GIVEN REQUEST 1:
According to the joke about the Portugal vs England match, which player replies when Figo asks what is wrong?

SELECTION:

>> BEGIN

Friday, June 30, 2006

Portugal vs England

I read this joke the other day.

Figo was walking into the dressing room just before the England - Portugal match. As captain, it was his right to be late. But then when he walked in, he noticed all his team mates kinda glum.

"what's wrong?" he asked.
"oh the thing is... it's just England, and we feel like it's just such a waste of time playing agaisnt them since they're so bad... we'd rather spend the night at the pub," replied Ronaldo.

So Figo thinks for awhile. Then he says, "ok, you guys go down to the pub, I'll handle the English by myself"

So exhilarated, they all head to downtown Berlin and have a smashing good time drinking and picking up German chicks named Olga and Helga. Then they realised that there was about 10 minutes left in the game, so Deco says "hey, let's check how Figo's doing"

>> END

INPUT:
>> BEGIN

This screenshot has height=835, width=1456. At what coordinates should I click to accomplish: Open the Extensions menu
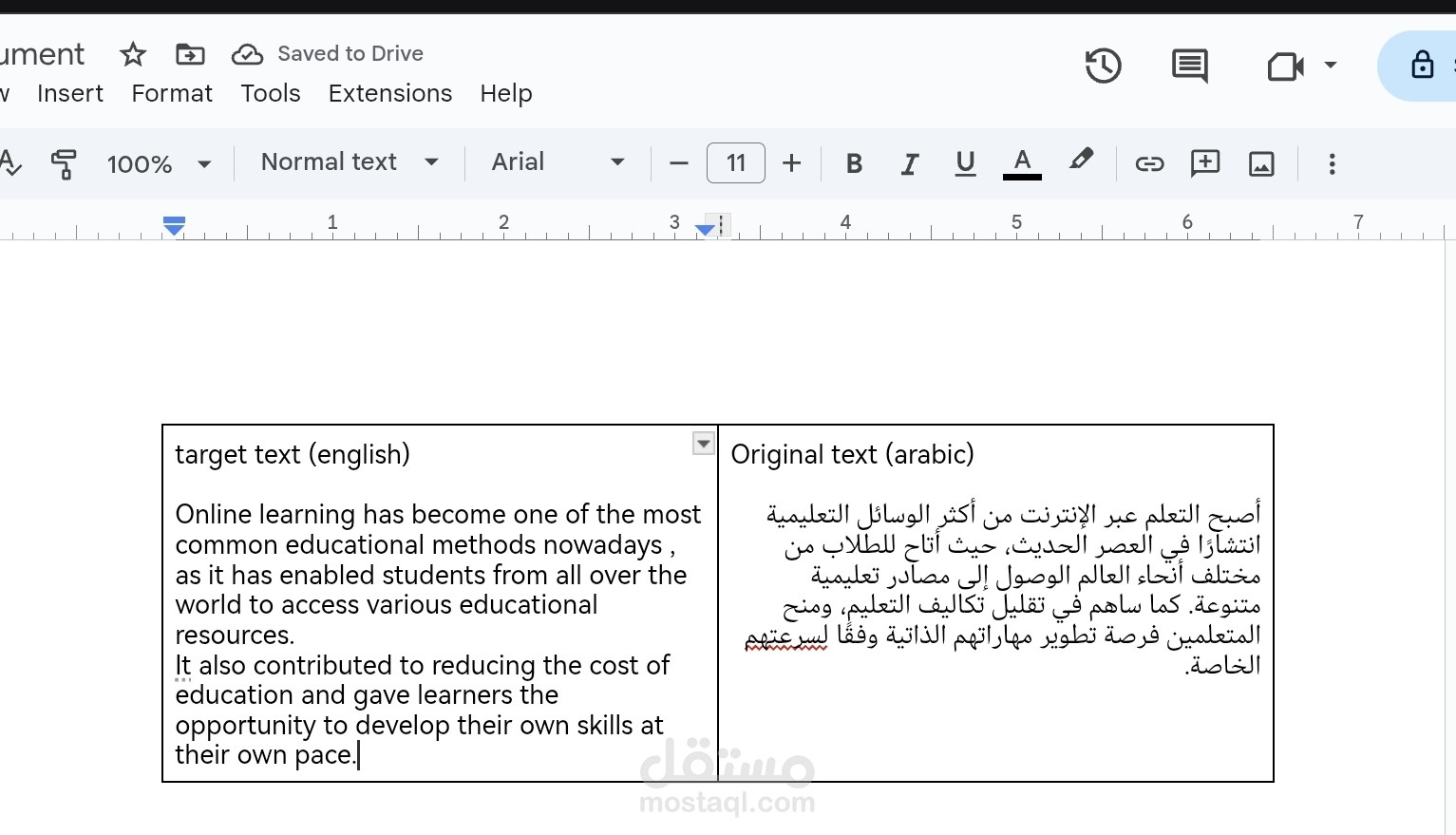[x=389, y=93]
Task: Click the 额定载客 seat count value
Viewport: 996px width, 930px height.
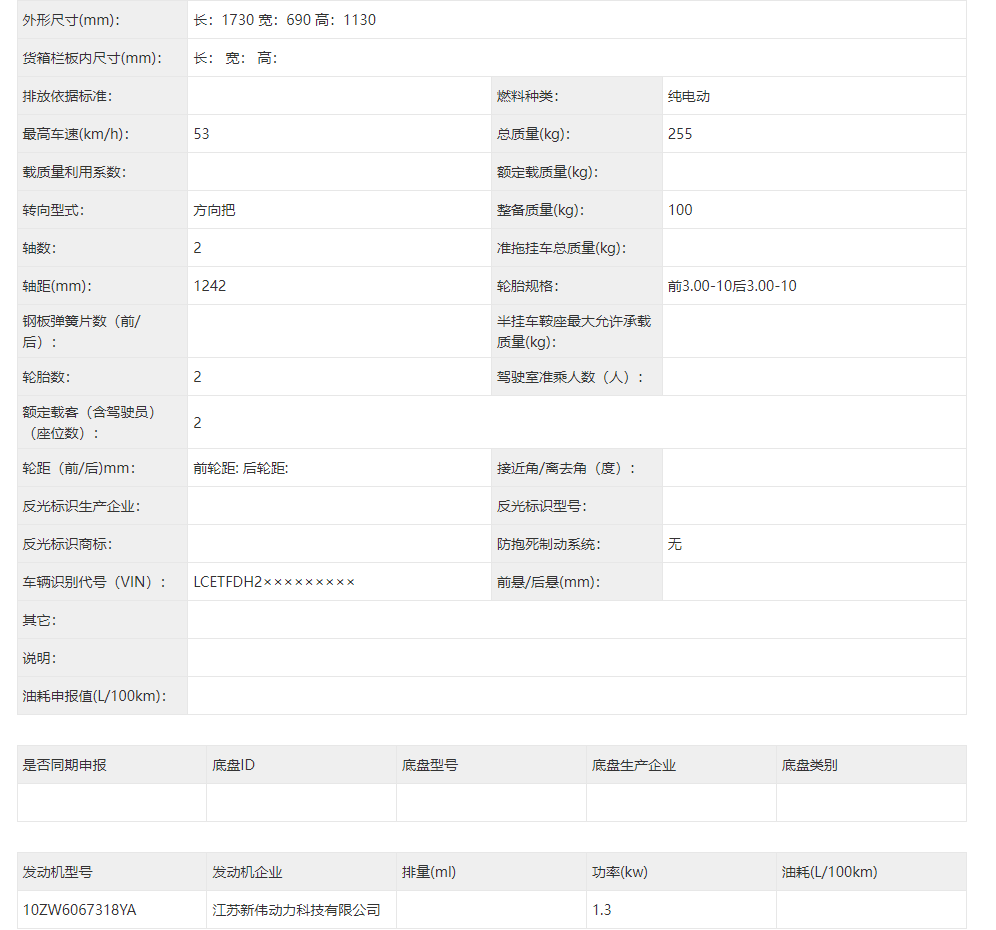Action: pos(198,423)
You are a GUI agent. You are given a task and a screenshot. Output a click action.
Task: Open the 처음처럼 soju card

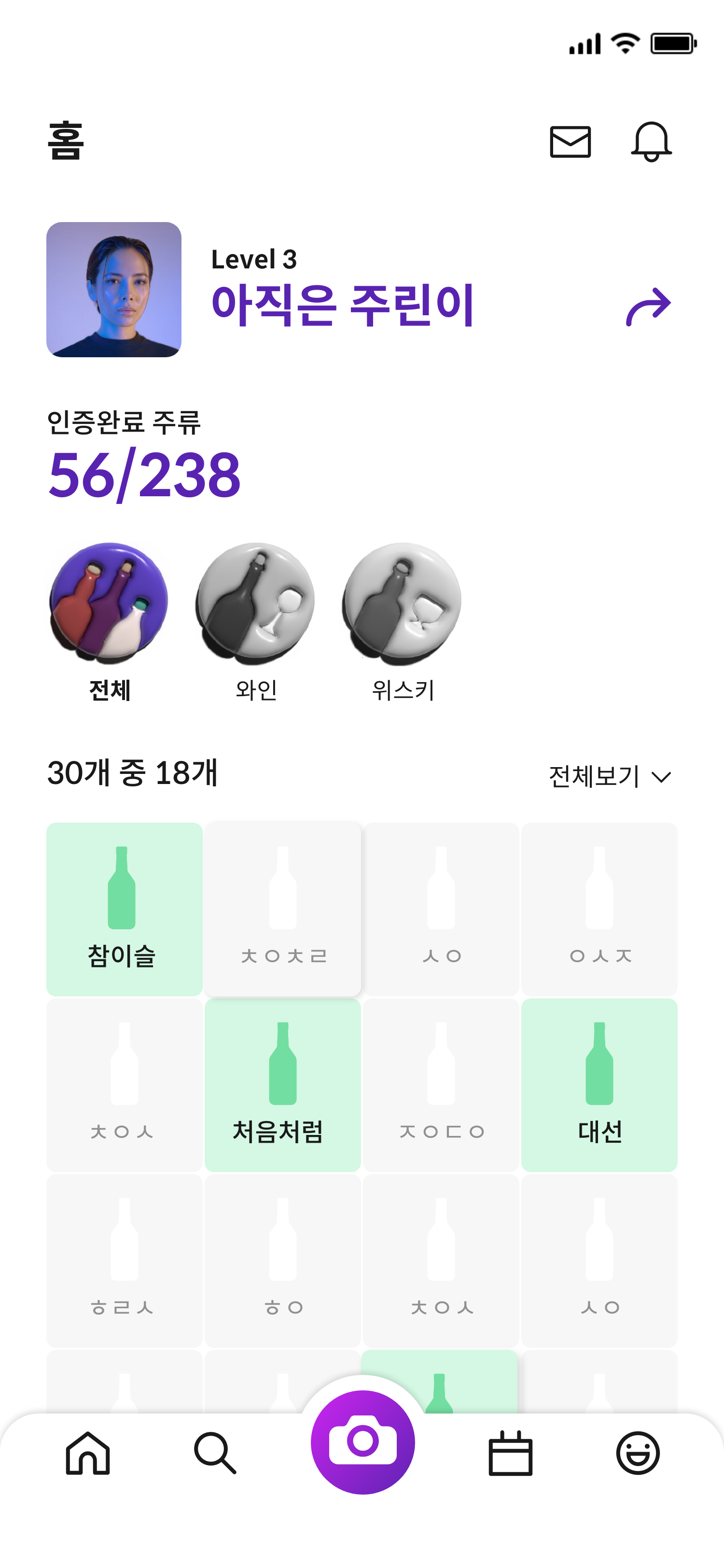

>> END

GIVEN REQUEST 2:
From the records, reproduce verbatim the lines starting at the line that contains "You are a GUI" and ending at the end of the records, with both ends included. Omit the pictures from your reply.

COMPLETE OUTPUT 1:
Ronaldo

COMPLETE OUTPUT 2:
You are a GUI agent. You are given a task and a screenshot. Output a click action.
Task: Open the 처음처럼 soju card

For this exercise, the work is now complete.